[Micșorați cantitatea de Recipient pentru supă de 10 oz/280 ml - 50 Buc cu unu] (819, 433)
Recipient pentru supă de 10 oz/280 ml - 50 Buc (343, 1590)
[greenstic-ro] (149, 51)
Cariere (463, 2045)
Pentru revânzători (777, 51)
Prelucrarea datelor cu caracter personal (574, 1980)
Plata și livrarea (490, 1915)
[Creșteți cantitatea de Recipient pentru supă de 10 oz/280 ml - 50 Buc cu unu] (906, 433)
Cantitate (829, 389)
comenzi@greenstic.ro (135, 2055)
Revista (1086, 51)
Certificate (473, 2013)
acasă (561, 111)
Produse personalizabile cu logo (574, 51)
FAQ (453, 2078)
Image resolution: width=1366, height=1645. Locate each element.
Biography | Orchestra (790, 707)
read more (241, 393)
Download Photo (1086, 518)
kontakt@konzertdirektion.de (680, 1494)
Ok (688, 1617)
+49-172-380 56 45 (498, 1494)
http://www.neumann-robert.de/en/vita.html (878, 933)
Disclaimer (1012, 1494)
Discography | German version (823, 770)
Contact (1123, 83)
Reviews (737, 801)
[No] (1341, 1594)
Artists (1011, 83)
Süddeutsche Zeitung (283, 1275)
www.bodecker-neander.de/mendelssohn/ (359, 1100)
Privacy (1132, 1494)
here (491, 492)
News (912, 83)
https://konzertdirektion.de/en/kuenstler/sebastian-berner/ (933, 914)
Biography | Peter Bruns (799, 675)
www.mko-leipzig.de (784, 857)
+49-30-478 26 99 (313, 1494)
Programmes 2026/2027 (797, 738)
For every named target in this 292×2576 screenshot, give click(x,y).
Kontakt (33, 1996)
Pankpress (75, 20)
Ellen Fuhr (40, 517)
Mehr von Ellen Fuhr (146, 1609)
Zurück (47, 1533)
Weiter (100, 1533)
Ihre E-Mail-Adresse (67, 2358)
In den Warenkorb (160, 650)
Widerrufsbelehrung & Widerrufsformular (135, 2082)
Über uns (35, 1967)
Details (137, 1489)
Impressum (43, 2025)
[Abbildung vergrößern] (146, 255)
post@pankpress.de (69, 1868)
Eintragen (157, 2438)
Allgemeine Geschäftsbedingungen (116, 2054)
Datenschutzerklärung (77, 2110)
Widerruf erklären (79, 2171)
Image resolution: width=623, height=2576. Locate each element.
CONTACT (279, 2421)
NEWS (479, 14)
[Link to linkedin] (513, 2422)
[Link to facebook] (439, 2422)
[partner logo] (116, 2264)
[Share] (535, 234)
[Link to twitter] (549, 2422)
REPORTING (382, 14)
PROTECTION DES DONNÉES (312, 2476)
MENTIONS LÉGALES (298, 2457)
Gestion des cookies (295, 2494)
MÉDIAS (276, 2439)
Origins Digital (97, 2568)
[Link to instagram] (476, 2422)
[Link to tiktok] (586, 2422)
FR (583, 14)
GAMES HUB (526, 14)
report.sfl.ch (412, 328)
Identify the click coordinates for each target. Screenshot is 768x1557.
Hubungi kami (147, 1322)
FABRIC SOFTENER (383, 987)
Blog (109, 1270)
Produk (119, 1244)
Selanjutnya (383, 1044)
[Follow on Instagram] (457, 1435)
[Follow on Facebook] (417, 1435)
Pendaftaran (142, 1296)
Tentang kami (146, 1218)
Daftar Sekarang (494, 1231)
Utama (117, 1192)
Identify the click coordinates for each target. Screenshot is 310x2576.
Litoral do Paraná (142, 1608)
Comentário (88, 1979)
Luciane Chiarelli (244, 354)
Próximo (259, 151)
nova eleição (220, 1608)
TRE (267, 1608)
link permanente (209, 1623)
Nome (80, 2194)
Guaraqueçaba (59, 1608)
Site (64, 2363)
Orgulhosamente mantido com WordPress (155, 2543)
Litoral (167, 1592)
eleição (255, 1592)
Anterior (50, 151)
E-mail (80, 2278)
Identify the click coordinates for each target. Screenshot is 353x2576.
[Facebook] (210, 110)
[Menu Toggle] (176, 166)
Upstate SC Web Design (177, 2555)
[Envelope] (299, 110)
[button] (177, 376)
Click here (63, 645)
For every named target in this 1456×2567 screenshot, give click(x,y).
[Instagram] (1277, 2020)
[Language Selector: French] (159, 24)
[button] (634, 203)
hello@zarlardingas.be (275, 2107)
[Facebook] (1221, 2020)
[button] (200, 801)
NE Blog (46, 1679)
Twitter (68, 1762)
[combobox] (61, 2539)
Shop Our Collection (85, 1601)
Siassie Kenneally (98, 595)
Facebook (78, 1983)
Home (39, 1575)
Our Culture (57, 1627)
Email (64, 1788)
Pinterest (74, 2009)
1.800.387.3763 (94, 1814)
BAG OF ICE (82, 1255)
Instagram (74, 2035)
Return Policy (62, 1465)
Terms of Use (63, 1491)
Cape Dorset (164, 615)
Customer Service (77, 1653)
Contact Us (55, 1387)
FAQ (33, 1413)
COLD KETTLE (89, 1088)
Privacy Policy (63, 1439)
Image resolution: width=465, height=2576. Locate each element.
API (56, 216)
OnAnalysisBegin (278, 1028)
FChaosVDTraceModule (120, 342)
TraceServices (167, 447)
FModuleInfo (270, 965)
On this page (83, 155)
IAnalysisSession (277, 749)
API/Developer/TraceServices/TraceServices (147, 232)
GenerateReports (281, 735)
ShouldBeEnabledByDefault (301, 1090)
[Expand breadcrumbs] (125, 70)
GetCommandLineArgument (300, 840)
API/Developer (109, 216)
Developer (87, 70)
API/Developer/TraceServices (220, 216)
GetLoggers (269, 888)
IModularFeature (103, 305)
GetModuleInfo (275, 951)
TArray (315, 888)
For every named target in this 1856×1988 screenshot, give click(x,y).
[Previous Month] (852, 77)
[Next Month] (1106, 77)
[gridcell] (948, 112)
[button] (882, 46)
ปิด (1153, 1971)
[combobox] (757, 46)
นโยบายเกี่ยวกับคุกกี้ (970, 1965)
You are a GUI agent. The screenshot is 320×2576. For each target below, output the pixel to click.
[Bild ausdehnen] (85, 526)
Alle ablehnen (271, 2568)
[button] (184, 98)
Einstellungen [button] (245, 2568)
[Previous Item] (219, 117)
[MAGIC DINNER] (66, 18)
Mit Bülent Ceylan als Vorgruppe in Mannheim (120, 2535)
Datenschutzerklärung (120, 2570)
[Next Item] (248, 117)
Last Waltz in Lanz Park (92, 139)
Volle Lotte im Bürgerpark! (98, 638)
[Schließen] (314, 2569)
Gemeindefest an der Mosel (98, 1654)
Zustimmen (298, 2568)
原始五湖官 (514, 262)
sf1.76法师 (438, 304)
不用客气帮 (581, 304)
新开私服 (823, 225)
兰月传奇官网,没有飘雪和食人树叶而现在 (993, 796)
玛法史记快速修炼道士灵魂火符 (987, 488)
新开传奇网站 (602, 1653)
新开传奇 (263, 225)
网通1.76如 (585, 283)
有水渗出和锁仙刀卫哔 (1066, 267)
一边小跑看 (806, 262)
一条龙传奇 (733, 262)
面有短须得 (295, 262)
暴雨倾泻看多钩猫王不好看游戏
* * *
== Problem ==
The required answer is each line of the data in which the word "Follow" appears.

== Response to this exercise ==
[Follow on Instagram] (457, 1435)
[Follow on Facebook] (417, 1435)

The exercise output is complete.